City is a text written in an architectural language, and it is readable and decipherable, can be edited and re-written.

American cities have their own peculiar logic of development. In the younger cities, where there is no historical neighborhood built by the pattern of medieval European cities with their narrow streets, accurate churches and houses, the streets often cross one another at the ninety degree angles, forming the net of sorts. There is has some futuristic functionality in this principal reduction of the entangled streets of the European city as we know it, which was built with a different idea behind it. The architects ruthlessly invade the space with the embodiment of their fancies, phantasms, and fantasies, but in the old times they had to convince the sovereign in the sustainability of their ideas.
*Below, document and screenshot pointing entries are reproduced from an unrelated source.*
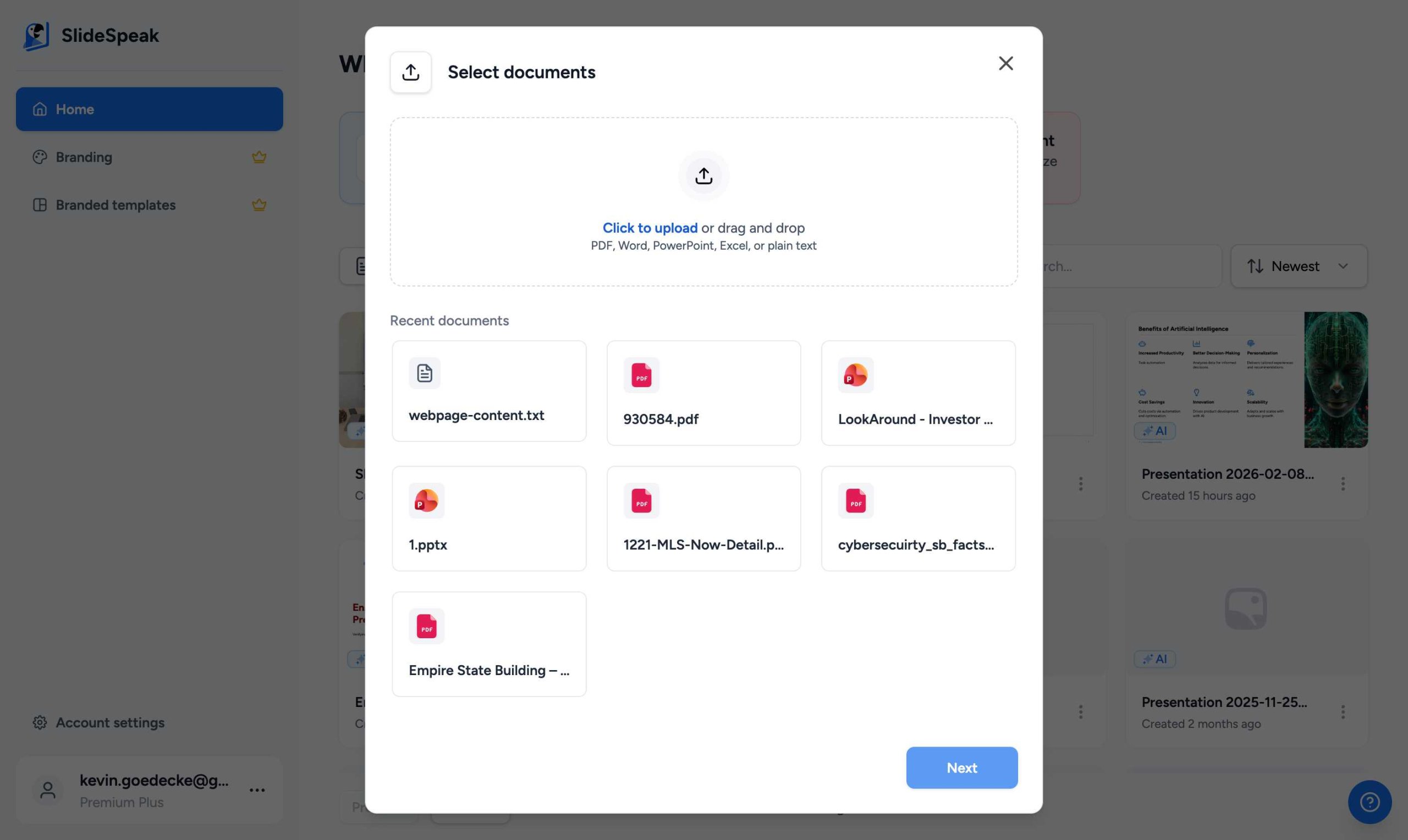Click the SlideSpeak logo icon
1408x840 pixels.
coord(36,35)
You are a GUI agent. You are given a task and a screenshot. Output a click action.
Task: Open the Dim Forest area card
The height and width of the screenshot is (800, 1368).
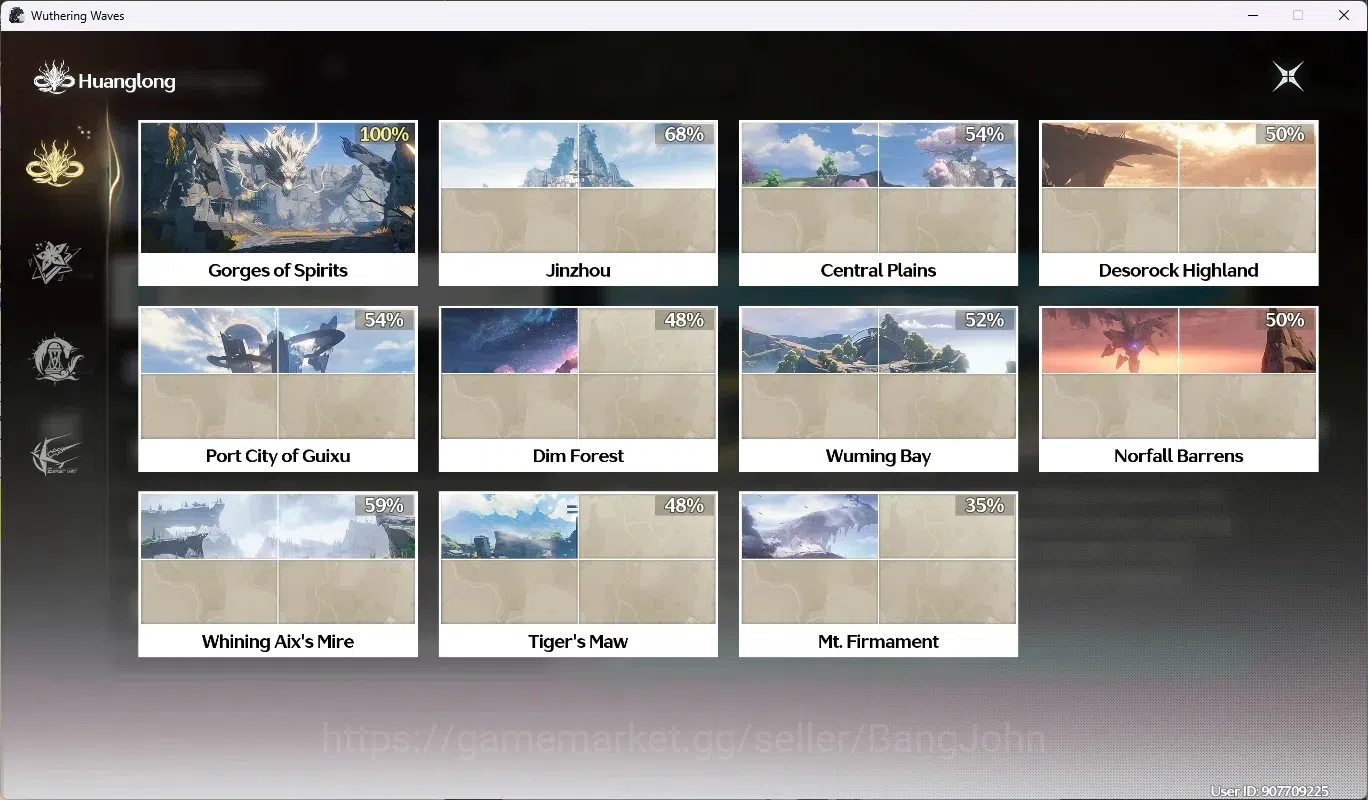(x=578, y=389)
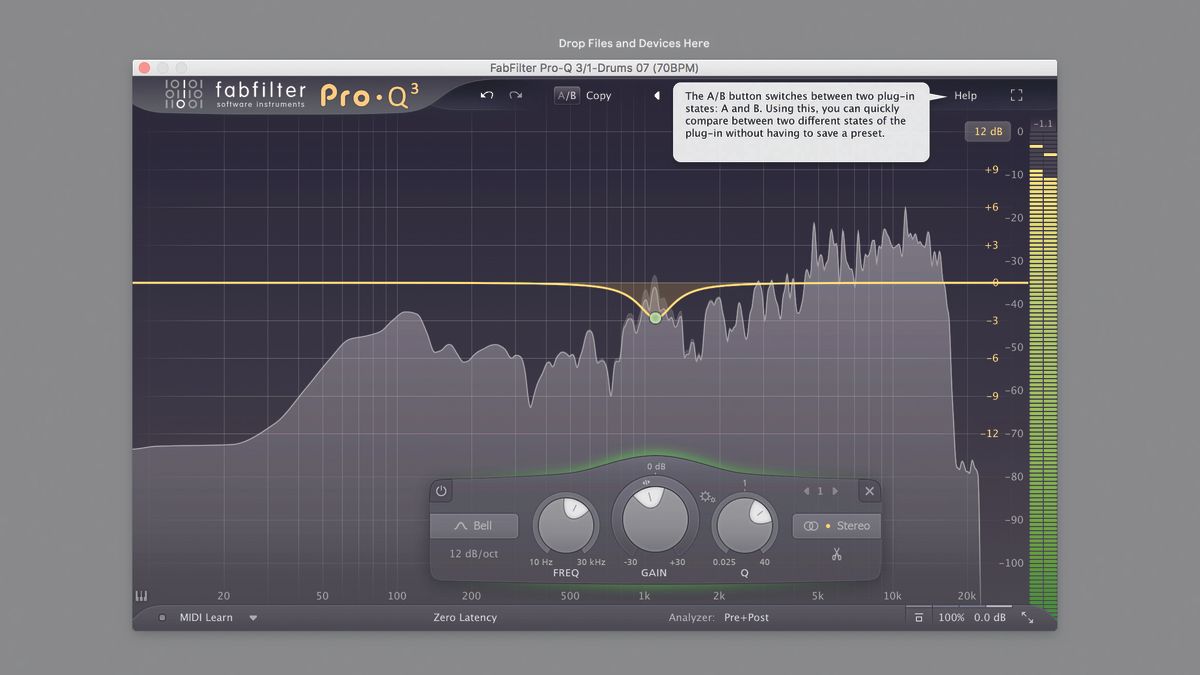The image size is (1200, 675).
Task: Click the Help button
Action: point(964,95)
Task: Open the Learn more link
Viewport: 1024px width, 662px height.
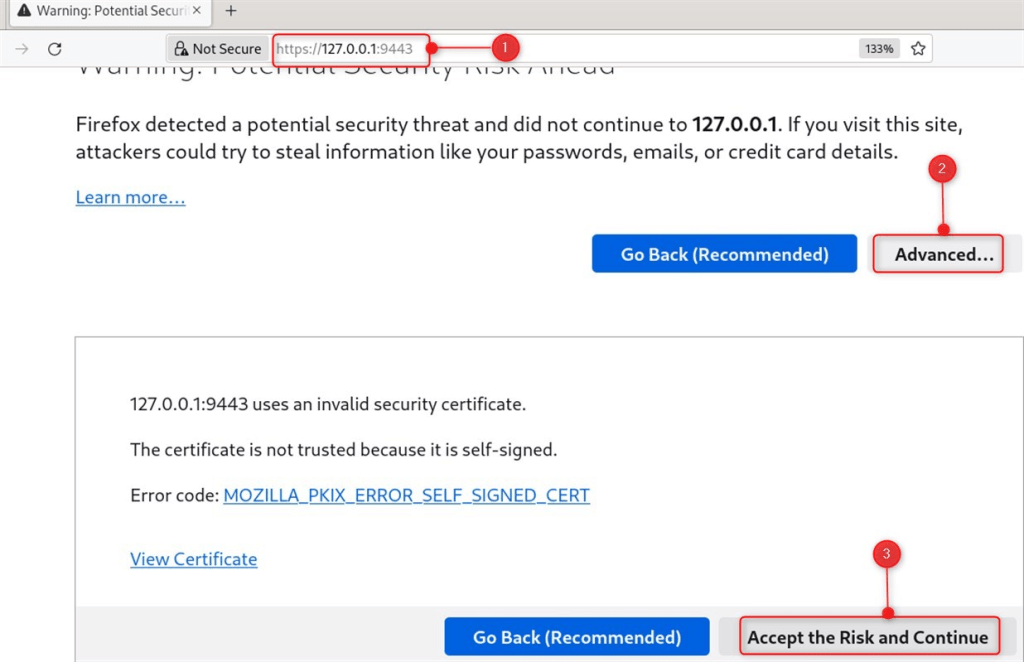Action: [130, 197]
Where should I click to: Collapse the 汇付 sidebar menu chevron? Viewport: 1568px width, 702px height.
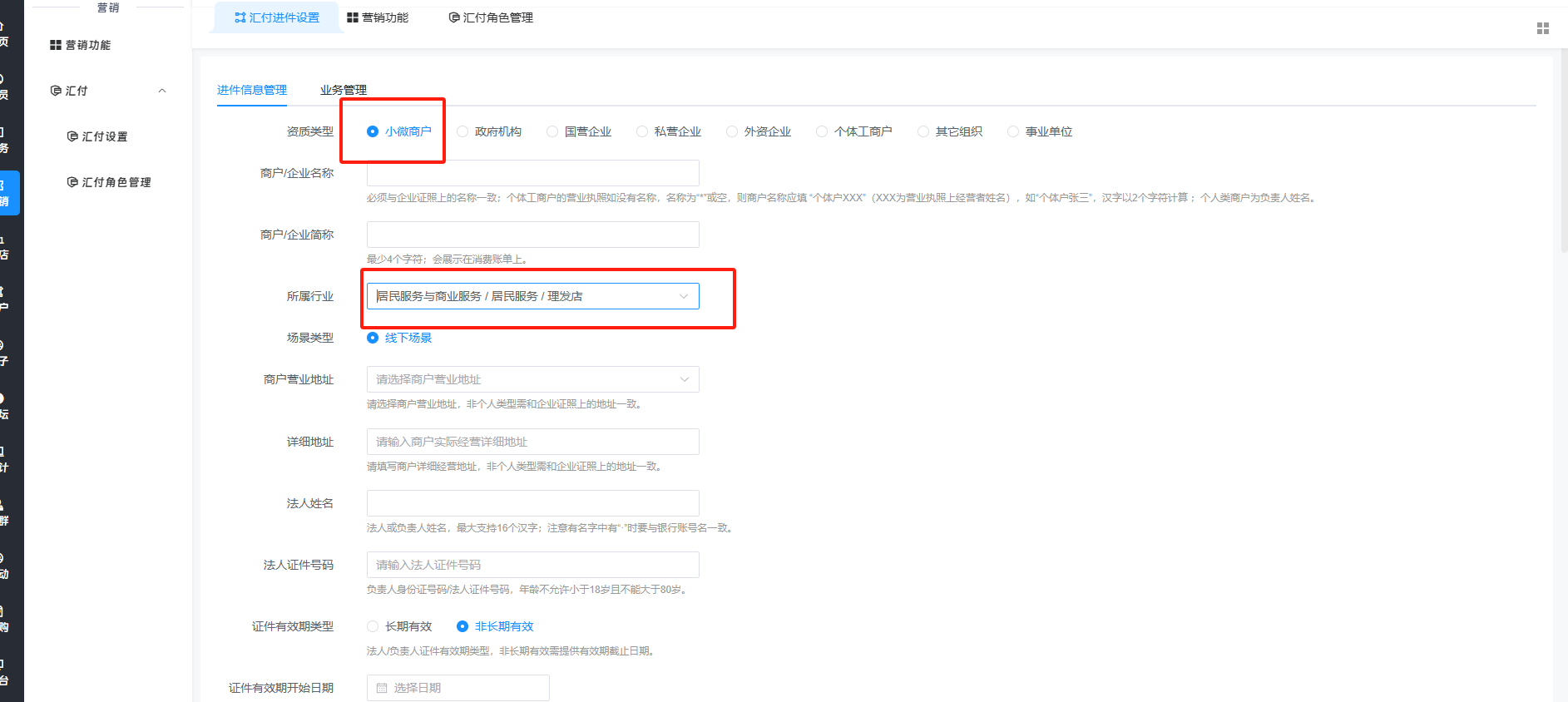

Visual sociologist Luc Pauwels suggests: “The city can be looked upon as a huge, out of control syntagma—a combination of numerous paradigmatic choices made by many semi-independent actors, with different, often conflicting interests. Some signs have lost their meaning but remain to send their obsolete message (to buy a no longer existing product of an out of market manufacturer). These remnants of the past together with the uncontrolled combination of numerous signs that are competing for attention create a visual data overload and ‘noise’ that may prove highly confusing, while at the same time they may become a source of entertainment for the attentive observer.”

Finally, a city which is ruining because of decline and subsequent gradual abandonment is like the language going out of use.

 

References

 

Pauwels, Luc. 2012. “Street Discourse: A Visual Essay on Urban Signification” (6.1), an essay in his essay “Conceptualising the ‘Visual Essay’ as a Way of Generating and Imparting Sociological Insight: Issues, Formats and Realisations,” Sociological Research Online, 17 (1) 1, http://www.socresonline.org.uk/17/1/1.html [retrieved 1/11/2016]

Saussure, Ferdinand de. 1998. Course of General Linguistics. Reprint Edition; Open Court Classics

Voloshinov, V.N. 1973. Marxism and the Philosophy of Language. Seminar Press, in liaison with the Harvard Univerity Press and the Academic Press Inc.